General anesthesia was used in 68.2% (176/258) of patients (Table 2). Lesion visualization by radial endobronchial ultrasound was used in 34.5% (89/258) of ENB procedures. Among all 258 FM cases, the procedure time was a median of 57.0 min overall (bronchoscope in to bronchoscope out), including 31.0 min specifically for the ENB procedure (as measured by the entry and exit of the locatable guide or extended working channel; Table 2). Among the 39 patients with only FM placement and no lung lesion biopsy or dye marking [all 39 used the SuperLock (Medtronic, Minneapolis, MN) nitinol coil FM], the median total and ENB-specific procedure times were 31.0 min and 20.0 min, respectively.
Table 2.
Procedural characteristics.
| General anesthesia, % (n) | 68.2% (176/258) |
|---|---|
| Moderate sedation | 31.8% (82/258) |
| ENB software version | |
| Version 6 | 11.6% (30/258) |
| Version 7 | 88.4% (228/258) |
| Radial EBUS used during ENB procedure* | 34.5% (89/258) |
| Cone–beam CT used | 4.7% (12/258) |
| Total procedure time, min [bronchoscope in/out (range)], | 57.0 [41.0 (34.0–75.0)] |
| ENB procedure time, min [locatable guide in/out (range)] | 31.0 [29.0 (18.0–47.0)] |
| Fiducial marker type$ | |
| SuperLock nitinol coil fiducial marker | 80.6% (208/258): 447 markers |
| superDimension coil fiducial marker | 3.1% (8/258): 8 markers |
| superDimension 3-band fiducial marker | 1.6% (4/258): 4 markers |
| superDimension 2-band fiducial marker | 2.7% (7/258): 7 markers |
| VortX Diamond-18 | 12.4% (32/258): 72 markers |
| VortX Diamond-35 | 7.4% (19/258): 24 markers |
| VISICOIL™§ image markers | 0.4% (1/258): 1 marker |
Data are presented as % (n/total n) or median (interquartile range, Q1–Q3)].

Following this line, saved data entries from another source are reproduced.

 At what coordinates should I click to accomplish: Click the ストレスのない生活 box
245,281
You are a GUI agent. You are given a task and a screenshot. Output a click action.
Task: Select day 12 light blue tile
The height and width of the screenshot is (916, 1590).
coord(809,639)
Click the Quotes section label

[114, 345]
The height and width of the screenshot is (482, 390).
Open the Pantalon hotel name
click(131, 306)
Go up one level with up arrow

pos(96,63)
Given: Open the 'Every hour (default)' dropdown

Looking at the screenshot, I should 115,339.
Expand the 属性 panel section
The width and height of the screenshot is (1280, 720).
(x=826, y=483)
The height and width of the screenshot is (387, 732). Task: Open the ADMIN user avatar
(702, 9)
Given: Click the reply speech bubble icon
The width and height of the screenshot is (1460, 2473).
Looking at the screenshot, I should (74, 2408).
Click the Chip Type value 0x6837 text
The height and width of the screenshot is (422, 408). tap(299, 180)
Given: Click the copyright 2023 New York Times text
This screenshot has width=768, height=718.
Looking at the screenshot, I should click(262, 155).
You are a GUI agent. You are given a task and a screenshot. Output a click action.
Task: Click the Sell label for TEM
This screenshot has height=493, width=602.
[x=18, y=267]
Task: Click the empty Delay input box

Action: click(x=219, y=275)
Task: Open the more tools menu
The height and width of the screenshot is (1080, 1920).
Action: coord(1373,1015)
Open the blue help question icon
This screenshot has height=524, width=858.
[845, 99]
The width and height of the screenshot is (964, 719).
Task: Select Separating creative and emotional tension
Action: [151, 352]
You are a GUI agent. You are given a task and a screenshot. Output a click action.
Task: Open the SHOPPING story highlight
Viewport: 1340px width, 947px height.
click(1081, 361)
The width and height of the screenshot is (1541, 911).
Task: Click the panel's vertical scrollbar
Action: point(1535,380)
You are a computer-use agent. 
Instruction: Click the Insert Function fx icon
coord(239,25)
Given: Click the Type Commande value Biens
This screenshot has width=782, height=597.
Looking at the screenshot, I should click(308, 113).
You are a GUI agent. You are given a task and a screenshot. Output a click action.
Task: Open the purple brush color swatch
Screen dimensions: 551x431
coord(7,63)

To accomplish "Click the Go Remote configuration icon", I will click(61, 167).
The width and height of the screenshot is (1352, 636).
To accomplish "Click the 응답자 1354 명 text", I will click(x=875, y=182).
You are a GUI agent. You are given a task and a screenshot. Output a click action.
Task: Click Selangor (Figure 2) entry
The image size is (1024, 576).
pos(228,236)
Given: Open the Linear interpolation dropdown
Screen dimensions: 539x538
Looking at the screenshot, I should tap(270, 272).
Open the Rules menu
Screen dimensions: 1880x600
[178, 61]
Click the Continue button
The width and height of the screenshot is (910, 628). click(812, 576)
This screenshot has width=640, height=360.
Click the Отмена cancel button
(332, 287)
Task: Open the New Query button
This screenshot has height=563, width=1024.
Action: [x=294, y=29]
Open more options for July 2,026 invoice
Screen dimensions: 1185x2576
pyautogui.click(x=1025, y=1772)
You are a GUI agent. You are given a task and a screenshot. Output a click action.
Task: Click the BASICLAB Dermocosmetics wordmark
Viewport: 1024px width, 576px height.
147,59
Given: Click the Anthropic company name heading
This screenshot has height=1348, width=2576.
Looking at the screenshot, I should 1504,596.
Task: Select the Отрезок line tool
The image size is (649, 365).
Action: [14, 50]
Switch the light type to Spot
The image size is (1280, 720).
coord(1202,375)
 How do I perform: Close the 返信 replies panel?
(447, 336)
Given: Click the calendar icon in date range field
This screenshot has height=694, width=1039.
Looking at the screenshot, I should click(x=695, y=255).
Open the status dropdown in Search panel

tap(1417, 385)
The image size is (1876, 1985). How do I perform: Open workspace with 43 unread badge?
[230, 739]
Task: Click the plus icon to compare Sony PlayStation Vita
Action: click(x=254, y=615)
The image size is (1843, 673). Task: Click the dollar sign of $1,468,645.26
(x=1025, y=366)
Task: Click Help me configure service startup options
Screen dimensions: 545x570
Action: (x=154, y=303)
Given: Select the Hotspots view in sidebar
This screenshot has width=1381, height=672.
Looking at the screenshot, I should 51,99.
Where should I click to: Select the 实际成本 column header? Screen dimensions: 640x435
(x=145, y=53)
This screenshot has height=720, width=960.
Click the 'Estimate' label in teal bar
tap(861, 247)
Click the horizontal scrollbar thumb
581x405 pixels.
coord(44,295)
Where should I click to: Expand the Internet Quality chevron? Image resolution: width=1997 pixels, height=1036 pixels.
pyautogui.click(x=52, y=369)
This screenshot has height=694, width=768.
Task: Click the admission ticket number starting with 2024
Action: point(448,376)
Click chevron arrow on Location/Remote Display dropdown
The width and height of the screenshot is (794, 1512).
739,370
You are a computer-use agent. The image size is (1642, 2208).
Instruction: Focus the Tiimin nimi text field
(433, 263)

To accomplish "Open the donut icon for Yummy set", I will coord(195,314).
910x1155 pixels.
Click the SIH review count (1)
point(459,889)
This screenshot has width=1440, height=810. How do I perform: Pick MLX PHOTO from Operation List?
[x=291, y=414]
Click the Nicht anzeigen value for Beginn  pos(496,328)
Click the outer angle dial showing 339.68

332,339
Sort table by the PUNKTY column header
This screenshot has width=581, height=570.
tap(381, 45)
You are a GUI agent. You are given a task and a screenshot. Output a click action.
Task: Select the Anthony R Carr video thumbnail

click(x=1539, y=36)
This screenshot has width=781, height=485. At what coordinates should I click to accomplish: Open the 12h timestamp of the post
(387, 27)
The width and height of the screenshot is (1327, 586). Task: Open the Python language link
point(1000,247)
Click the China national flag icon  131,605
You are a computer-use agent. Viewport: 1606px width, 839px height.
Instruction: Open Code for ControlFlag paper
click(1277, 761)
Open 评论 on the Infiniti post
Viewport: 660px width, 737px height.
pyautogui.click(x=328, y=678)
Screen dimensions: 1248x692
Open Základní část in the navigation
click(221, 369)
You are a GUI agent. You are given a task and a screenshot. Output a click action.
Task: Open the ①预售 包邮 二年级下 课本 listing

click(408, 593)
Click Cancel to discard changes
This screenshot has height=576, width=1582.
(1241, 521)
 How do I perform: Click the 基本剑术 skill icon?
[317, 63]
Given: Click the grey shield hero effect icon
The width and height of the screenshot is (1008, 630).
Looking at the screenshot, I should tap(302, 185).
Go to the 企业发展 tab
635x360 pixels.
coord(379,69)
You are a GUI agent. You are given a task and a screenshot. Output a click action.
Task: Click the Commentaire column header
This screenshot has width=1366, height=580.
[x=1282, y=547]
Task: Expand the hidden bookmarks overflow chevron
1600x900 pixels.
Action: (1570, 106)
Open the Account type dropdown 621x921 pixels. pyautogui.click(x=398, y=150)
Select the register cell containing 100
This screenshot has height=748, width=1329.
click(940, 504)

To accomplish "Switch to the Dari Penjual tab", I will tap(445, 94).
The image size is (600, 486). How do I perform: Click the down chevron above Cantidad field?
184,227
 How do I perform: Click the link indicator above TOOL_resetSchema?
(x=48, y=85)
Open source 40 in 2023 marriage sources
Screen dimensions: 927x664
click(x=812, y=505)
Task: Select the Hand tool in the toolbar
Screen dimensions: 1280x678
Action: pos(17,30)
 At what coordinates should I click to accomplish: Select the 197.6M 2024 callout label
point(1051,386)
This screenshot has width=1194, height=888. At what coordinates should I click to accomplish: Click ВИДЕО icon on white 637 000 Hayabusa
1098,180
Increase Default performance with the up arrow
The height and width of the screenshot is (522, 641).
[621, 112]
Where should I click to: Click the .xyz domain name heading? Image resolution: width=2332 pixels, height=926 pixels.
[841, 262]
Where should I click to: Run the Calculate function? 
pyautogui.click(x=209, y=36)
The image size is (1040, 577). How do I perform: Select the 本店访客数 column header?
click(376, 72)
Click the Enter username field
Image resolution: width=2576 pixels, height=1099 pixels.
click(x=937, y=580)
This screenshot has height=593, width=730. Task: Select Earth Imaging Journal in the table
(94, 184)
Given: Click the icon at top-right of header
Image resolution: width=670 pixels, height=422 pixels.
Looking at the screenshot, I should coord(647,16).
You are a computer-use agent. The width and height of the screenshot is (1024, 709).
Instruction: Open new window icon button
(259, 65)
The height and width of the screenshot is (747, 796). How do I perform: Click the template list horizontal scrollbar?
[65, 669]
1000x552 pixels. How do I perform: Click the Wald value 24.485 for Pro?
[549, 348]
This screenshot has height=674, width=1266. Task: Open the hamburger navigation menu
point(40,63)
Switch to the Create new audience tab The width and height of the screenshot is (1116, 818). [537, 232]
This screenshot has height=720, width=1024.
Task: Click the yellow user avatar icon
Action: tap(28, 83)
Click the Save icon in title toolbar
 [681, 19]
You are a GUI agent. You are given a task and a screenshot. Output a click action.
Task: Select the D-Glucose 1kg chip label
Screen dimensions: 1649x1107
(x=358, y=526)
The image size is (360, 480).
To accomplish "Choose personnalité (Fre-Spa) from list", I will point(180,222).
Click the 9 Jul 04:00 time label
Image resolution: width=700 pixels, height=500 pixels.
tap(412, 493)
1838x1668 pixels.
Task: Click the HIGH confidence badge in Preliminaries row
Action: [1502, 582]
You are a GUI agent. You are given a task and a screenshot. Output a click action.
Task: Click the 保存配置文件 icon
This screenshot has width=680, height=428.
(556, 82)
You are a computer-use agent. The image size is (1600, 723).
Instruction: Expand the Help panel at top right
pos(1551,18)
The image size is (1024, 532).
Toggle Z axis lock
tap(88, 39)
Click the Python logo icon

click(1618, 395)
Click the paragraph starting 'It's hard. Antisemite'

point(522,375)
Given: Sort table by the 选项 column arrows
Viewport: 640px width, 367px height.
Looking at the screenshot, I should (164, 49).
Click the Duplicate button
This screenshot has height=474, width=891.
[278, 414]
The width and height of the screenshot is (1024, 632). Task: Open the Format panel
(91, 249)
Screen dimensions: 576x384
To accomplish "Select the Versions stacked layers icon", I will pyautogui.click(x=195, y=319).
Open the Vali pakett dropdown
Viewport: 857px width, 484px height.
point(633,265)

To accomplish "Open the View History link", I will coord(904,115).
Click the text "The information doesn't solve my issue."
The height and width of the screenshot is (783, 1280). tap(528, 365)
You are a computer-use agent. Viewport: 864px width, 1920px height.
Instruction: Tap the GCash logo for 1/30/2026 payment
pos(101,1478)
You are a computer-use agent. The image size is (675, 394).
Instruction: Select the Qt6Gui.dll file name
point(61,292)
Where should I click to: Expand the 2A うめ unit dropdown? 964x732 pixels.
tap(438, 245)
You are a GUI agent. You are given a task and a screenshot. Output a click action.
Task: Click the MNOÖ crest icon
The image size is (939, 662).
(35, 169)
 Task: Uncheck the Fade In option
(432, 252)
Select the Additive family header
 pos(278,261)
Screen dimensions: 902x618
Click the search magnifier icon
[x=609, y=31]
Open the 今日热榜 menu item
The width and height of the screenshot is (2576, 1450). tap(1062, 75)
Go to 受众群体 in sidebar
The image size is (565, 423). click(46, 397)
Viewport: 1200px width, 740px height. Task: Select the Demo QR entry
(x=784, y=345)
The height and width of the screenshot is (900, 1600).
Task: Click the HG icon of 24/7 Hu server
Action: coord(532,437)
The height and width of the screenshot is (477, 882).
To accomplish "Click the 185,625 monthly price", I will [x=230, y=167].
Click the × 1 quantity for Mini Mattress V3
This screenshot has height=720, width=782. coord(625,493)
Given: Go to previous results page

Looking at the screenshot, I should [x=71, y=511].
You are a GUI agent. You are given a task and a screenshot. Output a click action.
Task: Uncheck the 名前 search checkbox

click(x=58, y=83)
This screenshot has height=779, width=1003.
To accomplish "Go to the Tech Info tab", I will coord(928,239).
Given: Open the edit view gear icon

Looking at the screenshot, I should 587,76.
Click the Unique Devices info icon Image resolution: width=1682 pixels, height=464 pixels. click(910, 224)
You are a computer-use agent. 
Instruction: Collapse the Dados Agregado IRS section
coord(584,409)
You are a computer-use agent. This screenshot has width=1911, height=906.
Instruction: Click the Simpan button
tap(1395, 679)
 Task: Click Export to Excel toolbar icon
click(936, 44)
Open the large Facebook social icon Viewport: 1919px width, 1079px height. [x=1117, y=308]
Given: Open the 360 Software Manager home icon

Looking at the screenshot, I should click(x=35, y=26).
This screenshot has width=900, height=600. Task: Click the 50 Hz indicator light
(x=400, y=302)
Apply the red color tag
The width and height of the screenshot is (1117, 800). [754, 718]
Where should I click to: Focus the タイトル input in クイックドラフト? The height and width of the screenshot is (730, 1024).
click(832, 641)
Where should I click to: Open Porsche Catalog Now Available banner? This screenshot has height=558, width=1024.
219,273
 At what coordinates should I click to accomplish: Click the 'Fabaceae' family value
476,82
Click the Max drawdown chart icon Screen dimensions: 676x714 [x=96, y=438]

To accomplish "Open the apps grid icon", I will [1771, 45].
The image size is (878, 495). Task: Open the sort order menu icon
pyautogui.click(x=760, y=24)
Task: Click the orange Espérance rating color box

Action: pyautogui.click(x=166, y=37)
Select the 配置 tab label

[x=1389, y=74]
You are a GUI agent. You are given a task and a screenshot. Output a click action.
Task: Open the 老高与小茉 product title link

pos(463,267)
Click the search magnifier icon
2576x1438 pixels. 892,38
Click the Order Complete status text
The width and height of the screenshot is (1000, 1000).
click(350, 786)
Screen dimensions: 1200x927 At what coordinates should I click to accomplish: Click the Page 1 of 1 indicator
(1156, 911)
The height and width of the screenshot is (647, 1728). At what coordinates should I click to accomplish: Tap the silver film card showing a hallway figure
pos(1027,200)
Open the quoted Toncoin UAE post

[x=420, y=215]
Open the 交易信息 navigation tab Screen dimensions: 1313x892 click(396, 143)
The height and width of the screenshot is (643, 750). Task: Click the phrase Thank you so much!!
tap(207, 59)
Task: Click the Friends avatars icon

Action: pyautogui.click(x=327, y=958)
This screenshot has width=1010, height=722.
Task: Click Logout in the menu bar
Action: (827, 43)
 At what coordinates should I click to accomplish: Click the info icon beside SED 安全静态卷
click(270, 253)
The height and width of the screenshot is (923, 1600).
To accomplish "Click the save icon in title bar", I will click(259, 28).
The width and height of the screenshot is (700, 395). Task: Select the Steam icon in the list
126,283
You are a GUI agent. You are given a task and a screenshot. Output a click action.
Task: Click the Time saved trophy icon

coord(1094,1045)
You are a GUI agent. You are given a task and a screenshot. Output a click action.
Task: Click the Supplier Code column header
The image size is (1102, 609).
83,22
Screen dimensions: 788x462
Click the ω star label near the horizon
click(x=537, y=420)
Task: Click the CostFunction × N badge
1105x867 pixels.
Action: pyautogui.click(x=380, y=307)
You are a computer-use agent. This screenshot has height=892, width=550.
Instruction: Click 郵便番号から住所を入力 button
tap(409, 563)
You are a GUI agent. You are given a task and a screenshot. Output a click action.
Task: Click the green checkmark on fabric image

Other than for lymph node biopsy but including all biopsy, fiducial, and pleural dye marking procedures.
A total of 563 fiducial markers were placed in 258 patients (average 2.2 ± 1.7 markers per patient). Individual patient numbers do not sum to totals because each patient may be included in more than one category.
VISICOIL™§ image markers, IBA Dosimetry, Louvain-La-Neuve, Belgium
CT, computed tomography; EBUS, endobronchial ultrasound; ENB, electromagnetic navigational bronchoscopy; Q, quartile.
SuperLock nitinol coil FMs were used in 80.6% (208/258) of patients, followed by VortX Diamond-18 markers (Boston Scientific, Marlborough, MA) in 12.4% (32/258) and VortX Diamond-35 markers (Boston Scientific) in 7.4% (19/258).
Outcomes
A total of 563 FMs were placed in 258 patients. An average of 2.2 ± 1.7 FMs (median 1.0, range 1–12) were placed per Patient (Table 3), most receiving 1 to 5 FMs. Academic centers were more likely to place at least four FMs than private practice or mixed academic/private centers (Figure 2). Based on subjective operator assessment, 99.2% (256/258) of FMs were accurately placed. Follow-up imaging occurred an average of 8.1 days postprocedure and a median of 0.0 days, with 81.8% (211/258) of patients having follow-up imaging on the procedure day. Based on follow-up imaging, 94.1% (239/254) of markers remained in place.
Table 3.
Outcomes of fiducial marker placement procedures.
| Number of fiducial markers placed per patient | 2.2 ± 1.7 [1.0
(1.0–12.0)] n = 258 |
|---|---|
| Days between ENB procedure and follow-up imaging | 8.1 ± 33.1 [0.0 (0.0–341.0)] n = 253 |
| Purpose of placing fiducial markers | |
| Localization only | 19.4% (50/258) |
| SBRT only | 76.0% (196/258) |
| Localization and SBRT | 4.7% (12/258) |
| Fiducial marker accurately placed (based on subjective operator assessment) | 99.2% (256/258) |
| Fiducial marker still present at follow-up imaging | 94.1% (239/254*) |
Data are presented as % (n/total n) or mean ± SD [median (range)].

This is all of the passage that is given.